Here’s when income protection is paid and the factors that affect it
Income protection policies pay out a tax-free monthly benefit, which you select when taking out the policy.
You can make as many claims as you need to within the policy term, but you’ll need to wait for a pre-agreed time, known as a deferred period, before you can start receiving your pay-out. You’re able to choose how long this deferred period is when you first take out the policy.

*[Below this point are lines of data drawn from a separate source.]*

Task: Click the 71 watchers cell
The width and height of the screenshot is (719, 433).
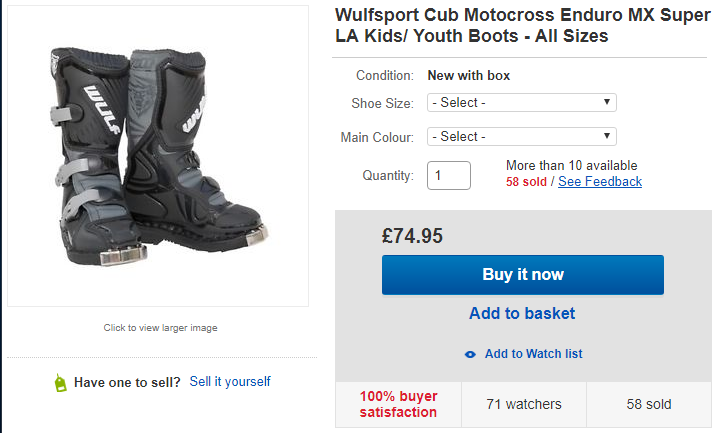Action: (x=523, y=404)
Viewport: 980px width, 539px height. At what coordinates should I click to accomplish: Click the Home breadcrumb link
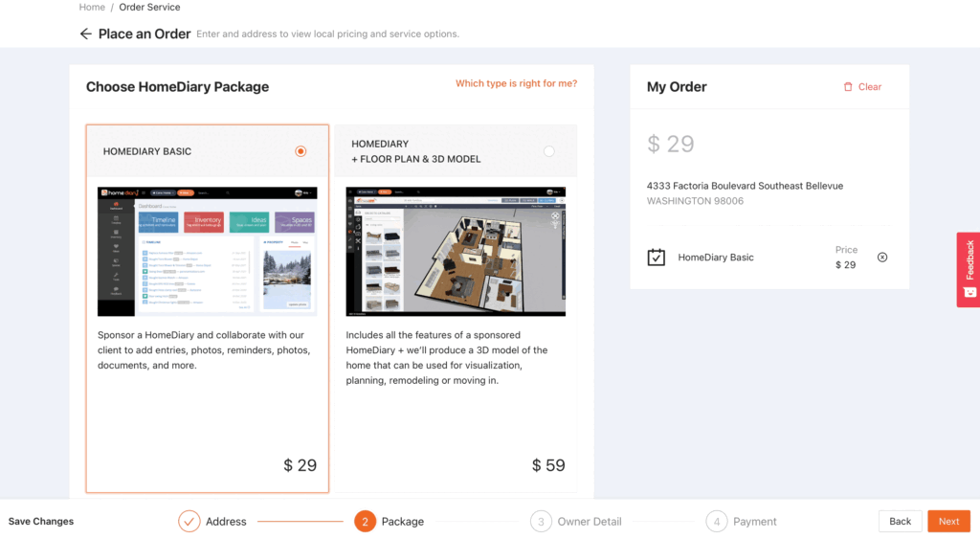click(92, 8)
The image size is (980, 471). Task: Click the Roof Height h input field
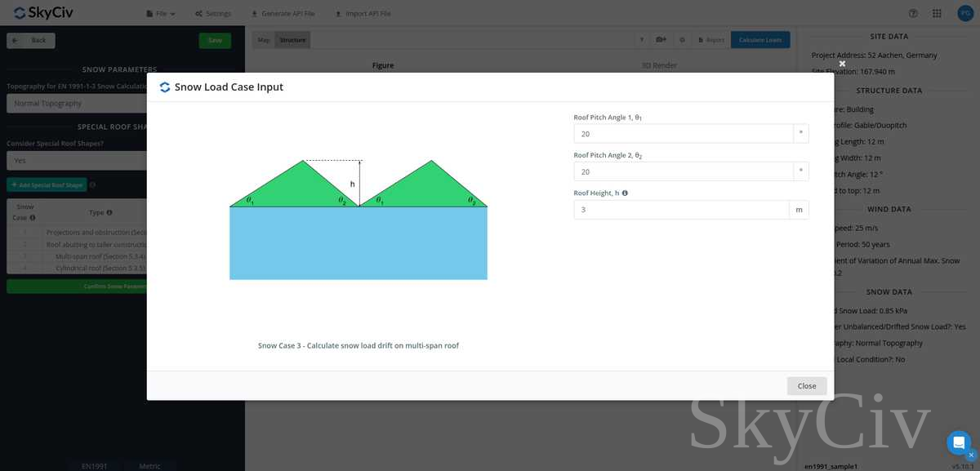(x=681, y=210)
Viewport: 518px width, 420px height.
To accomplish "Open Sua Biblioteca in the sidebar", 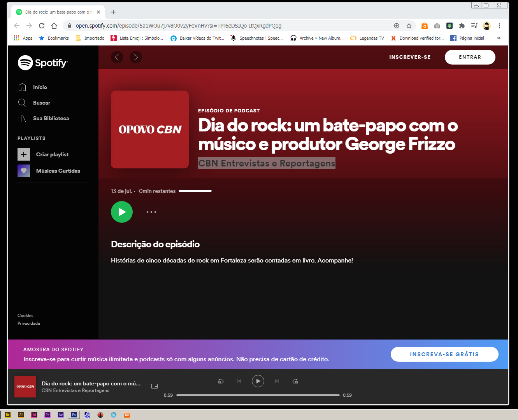I will [x=51, y=118].
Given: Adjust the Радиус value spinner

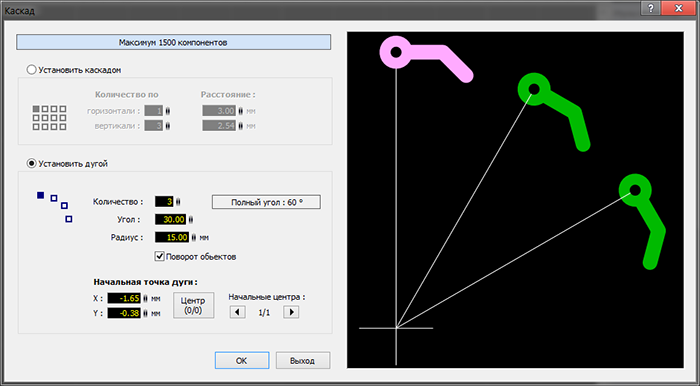Looking at the screenshot, I should [193, 237].
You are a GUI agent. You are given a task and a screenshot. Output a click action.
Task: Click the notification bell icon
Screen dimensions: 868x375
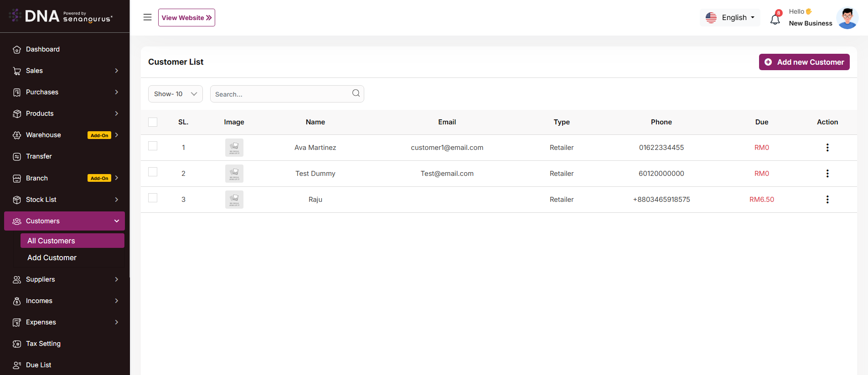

There are certain factors that can affect the protection you get and the premium you’ll pay:
- Job
- Age
- Medical history
- Time you have to wait before you can get a pay-out
- How much of your income you want covered
- How long you want to be covered for
The riskier your job or the older you are when you take out a policy, the higher your premium will be. You can also apply for a plan with benefits that protect you from the effects of inflation – though your premiums may rise.
How your insurer defines your inability to work will affect when your policy pays out. Every policy has a definition of 'incapacity’, so look out for this. Those offering ‘own occupation’ will pay out if you can’t do the job you have at the point of making a claim. Aviva’s Income Protection Insurance only offers ‘own occupation’ cover.
Can you have one without the other?
Yes, of course you can.
However, remember that, while both products are designed to offer financial protection, they provide different types of cover and pay out in different circumstances.